6. The UAV power grid inspection and control system based on digital twins according to claim 1, characterized in that: The inspection content locking module includes an image sequence acquisition submodule, a hardware outline extraction submodule, and a region of interest filtering submodule. The image sequence acquisition submodule acquires continuous images during the inspection process of the UAV inspection task according to the execution arrangement information of each inspection task in the UAV inspection task correspondence result, arranges the image frames in the order of image acquisition time, associates the image frames with the corresponding power line segment identifiers, organizes them to form the image time sequence corresponding to the line segment, and generates the line segment image sequence set. The hardware outline extraction submodule, based on the line segment image sequence set, acquires the image region of the hardware connection part of the transmission line segment for each image frame, detects the boundary shape change of the hardware connection part, extracts the corresponding outline position description in each image frame, and summarizes them to form a time-ordered outline position set to obtain the hardware outline position sequence. The attention area filtering submodule compares the consistency of contour position changes in adjacent image frames based on the hardware contour position sequence, filters areas with consistent contour positions, marks the corresponding spatial range in continuous images, summarizes them to form a set of continuous attention areas in the inspection process, and generates a result of continuous attention areas for hardware contours.

7. The UAV power grid inspection and control system based on digital twins according to claim 1, characterized in that: The system also includes: The twin mapping control module establishes a mapping relationship between the position of each inspection focus area in the continuous image and the transmission line in the digital twin space based on the position description of each inspection focus area in the continuous focus area result of the hardware outline. It identifies the continuous focus area and forms the UAV power grid inspection control result. The results of the UAV power grid inspection and control include the identification of the line's area of ​​interest in the digital twin space, the status information associated with the inspection task, and the fusion information of the UAV's flight trajectory.
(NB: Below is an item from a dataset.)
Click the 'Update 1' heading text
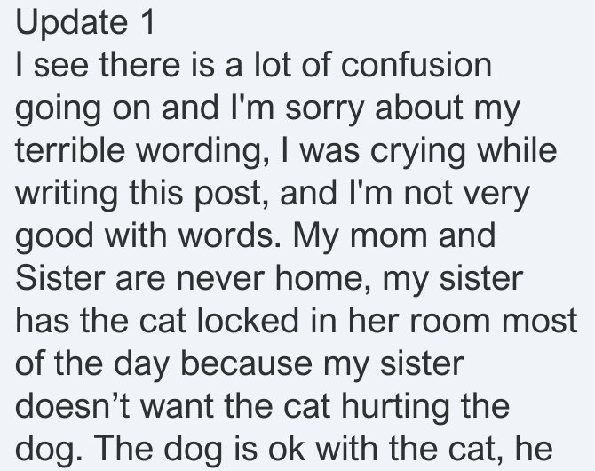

8. The UAV power grid inspection and control system for digital twins according to claim 7, characterized in that: The twin mapping control module includes a location mapping acquisition submodule, a spatial association establishment submodule, and a control information fusion submodule. The location mapping acquisition submodule obtains the location description of each inspection area of ​​interest in the continuous image based on the continuous interest area result of the hardware outline, collects the image coordinate information corresponding to the location description, associates the transmission line segment identifier, organizes the correspondence between image position and line number, forms the set of interest area position correspondence, and generates image position association sequence. The spatial association establishment submodule, based on the image location association sequence, calls the transmission line location description in the digital twin space, compares the arrangement order of image coordinates and twin coordinates, determines the consistency of spatial correspondence, establishes the mapping relationship between image location and twin space line location, and obtains the twin space location mapping set; The control information fusion submodule, based on the twin spatial location mapping set, introduces inspection task execution information and UAV flight trajectory information, integrates the route location and flight path time sequence, identifies the status of the continuously monitored route area, summarizes and forms the spatial control relationship of the inspection process, and generates UAV power grid inspection control results.